De punten per som worden op de volgende manier berekend:
Ten eerste zijn je instellingen van invloed. Als het type sommen alleen
optellen is, dan is je sombonus 0. Bij aftrekken is je sombonus 1, voor alleen vermenigvuldigen 2 en voor de overige typen is je sombonus 3.
Door het instellen van de tijd per som bepaal je je tijdbonus: 10 - tijd per opgave.
Als je nu t seconden over een som doet en je antwoord zit in het lichtgroene gebied, dan is je score:
(10 - t) + sombonus + tijdbonus
Als je antwoord in het donkergroene gebied ligt, dan is je score:
(10 - t) + 2*sombonus + tijdbonus.
Handig om te weten is dat je tijdens het spel ook met de spatiebalk de volgende som kunt krijgen. Je hebt dan sneller je vingers bij de goede toetsen.

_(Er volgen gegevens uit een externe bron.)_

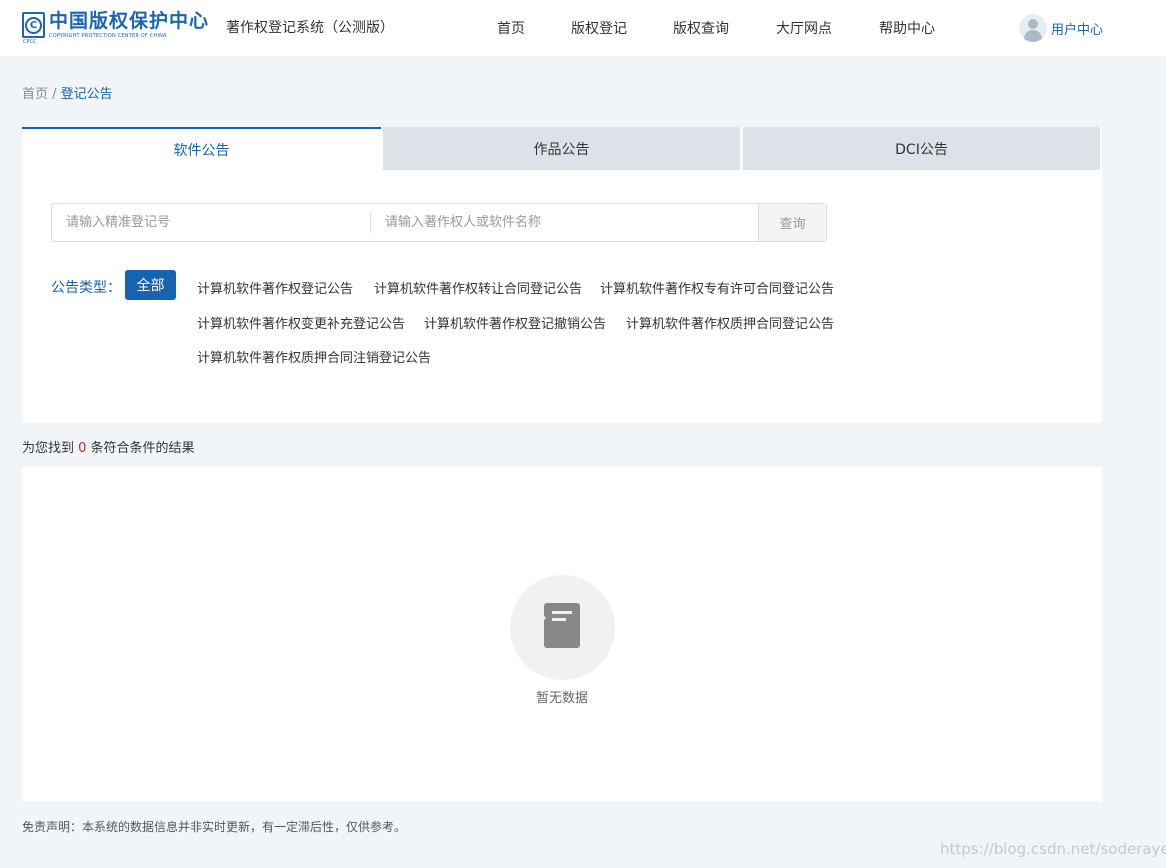  Describe the element at coordinates (310, 28) in the screenshot. I see `system-title: 著作权登记系统（公测版）` at that location.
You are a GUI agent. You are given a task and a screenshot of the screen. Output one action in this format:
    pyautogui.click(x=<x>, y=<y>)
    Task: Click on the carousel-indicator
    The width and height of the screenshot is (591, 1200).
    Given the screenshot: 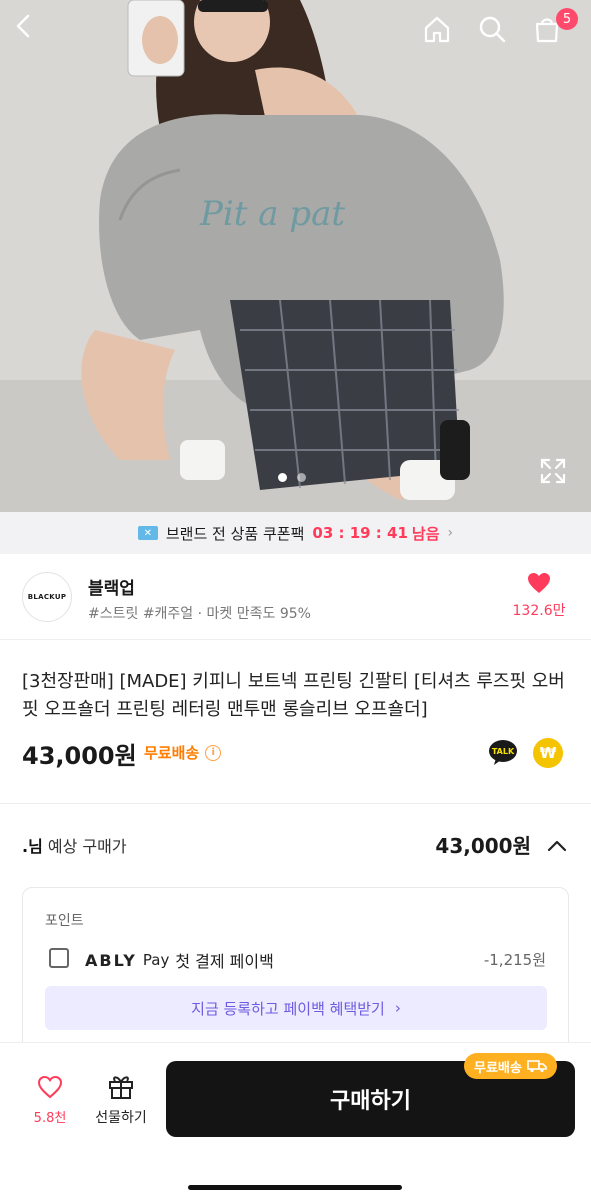 What is the action you would take?
    pyautogui.click(x=292, y=478)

De verschillende rekenbewerkingen (optellen, aftrekken, vermenigvuldigen, delen, breuken en procenten) kunnen gekozen worden. Er zijn vijf mogelijkheden: Optellen, Optellen en Aftrekken, Vermenigvuldigen en Delen, Breuken en Procenten en alle bewerkingen door elkaar. Het idee achter de optie 'Breuken en Procenten' is dat leerlingen het verband tussen deze twee bewerkingen ontdekken door ze door elkaar aan te bieden. Bij Optellen, Vermenigvuldigen en Delen is het de bedoeling dat leerlingen ontdekken dat schatten makkelijker gaat door van links naar rechts te rekenen (bij 235 + 387 eerst de honderdtallen, dan de tientallen enzovoort) dan het cijferend van rechts naar links rekenen.
Naast de bewerkingen kan ook de snelheid van het spel ingesteld worden. Het idee hierachter is dat de snelheid een stimulans kan zijn om handige schat/rekenstrategieën te ontwikkelen en te gebruiken. Hoe hoger de snelheid, hoe minder tijd per opgave, maar hoe meer punten gehaald kunnen worden. Het is niet de bedoeling om het exacte antwoord te berekenen, maar om in een redelijke buurt van het antwoord te komen (ca. 5%). Als het antwoord buiten dat gebied zit, dan is er de mogelijkheid om het antwoord te verbeteren, de tijd loopt echter door.
Leerling: "Dat is gedeeld door 5, en 1/5 maal 600 is 120."
Docente: "Kan het ook anders?"
Leerling: "10% is ongeveer 60, en dan keer 2 is 120."
Kerndoel 2
B Rekenen, meten en schatten
Onderwerp Schattend rekenen, klas 1 Leerdoel 1 Handige hoofdrekenstrategieën ontwikkelen en gebruiken. Leerdoel 2 Orde van grootte van een uitkomst bepalen.
Onderwerp Procenten, klas 2 Leerdoel 1 Verhoudingsvraagstukken oplossen, zowel schattend als exact. Leerdoel 5 In eenvoudige gevallen breuk en percentage met elkaar in verband brengen.
Onderwerp Breuken, decimale getallen en de zakrekenmachine, klas 2 Leerdoel 1 In eenvoudige gevallen de samenhang zien tussen verhoudingen en breuken. Voorbeeld: 'een op de drie Nederlanders' interpreteren als '1/3 deel van het aantal Nederlanders'. Leerdoel 2 Breuk, decimaal getal, deling en 'deel van' met elkaar in verband brengen. Voorbeeld: waar zinvol 3/4 interpreteren als 3 : 4, of 4 van 3, of 3 x 1/4, of 0,75 keer.
Onderwerp Praktisch rekenen, klas 3 (B traject) Leerdoel 2 Rekenen met grote en kleine getallen. Leerdoel 7 Schattend rekenen zowel in kale sommen als in toepassingen.